**TEXT:**
"""

Viccotto, the great Marche gastronomic mystery

By law this is not a wine but a “traditional product” but in the right hands it can be an authentic wine gem.
“Viccotto”, a contraction of “vino cotto” (cooked wine), is a Marche gastronomic mystery. Although penalized by, frankly, its modest average quality, the fact that it is almost always served at the wrong temperature (it should be cool like a fine white wine) and, above all, that it is placed in a questionable food category (by law it is not a wine but a “traditional product”), in the right hands it can be truly exceptional.
A great Viccotto can achieve remarkable levels of complexity and capacity to please, while retaining a distinctly rustic, homey nature, full of warmth and a black and white physiognomy that can tell you more about Italy’s post-war rural reality than a chapter of Mario Soldati’s book Vino al Vino.

"""

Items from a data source
"""

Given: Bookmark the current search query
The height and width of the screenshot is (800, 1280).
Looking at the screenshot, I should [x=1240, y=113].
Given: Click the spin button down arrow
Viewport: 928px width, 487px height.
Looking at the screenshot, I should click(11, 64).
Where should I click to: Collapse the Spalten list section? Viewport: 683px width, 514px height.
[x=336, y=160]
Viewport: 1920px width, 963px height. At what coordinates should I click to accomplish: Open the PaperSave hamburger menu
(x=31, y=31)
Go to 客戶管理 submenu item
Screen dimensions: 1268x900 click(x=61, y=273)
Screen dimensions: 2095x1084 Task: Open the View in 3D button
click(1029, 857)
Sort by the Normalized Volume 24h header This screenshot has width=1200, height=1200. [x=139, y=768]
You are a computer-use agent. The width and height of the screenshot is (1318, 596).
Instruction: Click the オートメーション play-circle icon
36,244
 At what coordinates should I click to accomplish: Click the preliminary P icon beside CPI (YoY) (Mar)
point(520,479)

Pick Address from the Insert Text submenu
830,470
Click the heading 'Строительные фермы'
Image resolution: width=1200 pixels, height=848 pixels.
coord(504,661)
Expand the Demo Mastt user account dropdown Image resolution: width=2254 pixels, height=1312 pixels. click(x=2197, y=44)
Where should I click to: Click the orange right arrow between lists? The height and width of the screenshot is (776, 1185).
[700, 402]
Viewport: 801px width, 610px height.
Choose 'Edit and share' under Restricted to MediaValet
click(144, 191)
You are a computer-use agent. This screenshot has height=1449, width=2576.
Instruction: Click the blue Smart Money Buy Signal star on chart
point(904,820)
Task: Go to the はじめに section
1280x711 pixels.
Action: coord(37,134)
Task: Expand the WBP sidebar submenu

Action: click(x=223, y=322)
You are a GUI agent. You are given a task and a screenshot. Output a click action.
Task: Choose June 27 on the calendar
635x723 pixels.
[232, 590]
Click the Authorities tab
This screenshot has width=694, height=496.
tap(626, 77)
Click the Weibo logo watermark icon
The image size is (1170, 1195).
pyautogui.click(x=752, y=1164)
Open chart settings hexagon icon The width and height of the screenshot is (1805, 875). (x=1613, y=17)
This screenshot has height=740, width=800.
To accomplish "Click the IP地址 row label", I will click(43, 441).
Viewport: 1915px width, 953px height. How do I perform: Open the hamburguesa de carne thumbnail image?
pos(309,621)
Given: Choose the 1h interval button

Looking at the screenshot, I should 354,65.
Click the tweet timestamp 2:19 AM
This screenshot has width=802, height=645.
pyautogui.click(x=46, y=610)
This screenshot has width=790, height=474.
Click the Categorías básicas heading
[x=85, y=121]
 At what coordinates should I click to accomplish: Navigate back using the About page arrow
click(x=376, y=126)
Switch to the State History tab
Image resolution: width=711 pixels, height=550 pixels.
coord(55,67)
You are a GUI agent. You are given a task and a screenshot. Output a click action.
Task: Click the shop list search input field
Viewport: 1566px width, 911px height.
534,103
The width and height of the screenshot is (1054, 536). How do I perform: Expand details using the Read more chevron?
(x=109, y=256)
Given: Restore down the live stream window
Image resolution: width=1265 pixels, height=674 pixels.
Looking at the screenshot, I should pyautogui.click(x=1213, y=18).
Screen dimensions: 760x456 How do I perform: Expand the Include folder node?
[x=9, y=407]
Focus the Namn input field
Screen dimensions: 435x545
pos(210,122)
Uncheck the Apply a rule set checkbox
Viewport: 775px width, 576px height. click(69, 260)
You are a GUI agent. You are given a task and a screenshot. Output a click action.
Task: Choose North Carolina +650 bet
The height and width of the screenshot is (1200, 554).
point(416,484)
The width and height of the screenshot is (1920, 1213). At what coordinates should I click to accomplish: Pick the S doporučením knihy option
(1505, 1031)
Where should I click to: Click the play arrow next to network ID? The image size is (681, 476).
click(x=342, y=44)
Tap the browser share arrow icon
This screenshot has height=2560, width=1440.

"""

**SET TASKS:**
a: Reproduce the records verbatim, starting from their first line and ending after the line that contains "click(1029, 857)".
b: Continue the Viccotto text from where it stops.

**ANSWERS FOR THIS EXERCISE:**
a:
Given: Bookmark the current search query
The height and width of the screenshot is (800, 1280).
Looking at the screenshot, I should [x=1240, y=113].
Given: Click the spin button down arrow
Viewport: 928px width, 487px height.
Looking at the screenshot, I should click(11, 64).
Where should I click to: Collapse the Spalten list section? Viewport: 683px width, 514px height.
[x=336, y=160]
Viewport: 1920px width, 963px height. At what coordinates should I click to accomplish: Open the PaperSave hamburger menu
(x=31, y=31)
Go to 客戶管理 submenu item
Screen dimensions: 1268x900 click(x=61, y=273)
Screen dimensions: 2095x1084 Task: Open the View in 3D button
click(1029, 857)

b:
A product of the region’s “belly”, this has all the Marche characteristics found the silent and, for the most part, unknown Macerata hinterland – where people are diffident, serious and resistant to change, including when it comes to promoting their products. The historic production hub of Viccotto is in Loro Piceno, 15 minutes from Macerata, where its production has been documented since Medieval times.
It is a bit like Sherry, because Viccotto matures in wood and the wines are always blended, and a bit like vinegar, because the barrels used are never completely cleaned and always have some decades-old lees left in them to serve as a starter. And it is also a bit a creation of tenant farmers, because farm owners would leave their sharecroppers the grapes that were less ripe and less healthy and thus unfit for traditional winemaking. Viccotto differs from Madeira, for which the finished wine is heated, because the must is delicately brought to a boil – and thus not simply cooked. This is why Viccotto is not legally categorized as a wine.
There are not many quality producers of this artisanal, “dirty Marche” product (there is also a small production in the Abruzzo region). The worst Viccotto is the result of quickly boiling must made from cheap grapes purchased in southern Italy, while the best involves slow cooking and using grapes from dense, well-exposed vineyards and this because a great Viccotto above needs to be made from ripe grapes.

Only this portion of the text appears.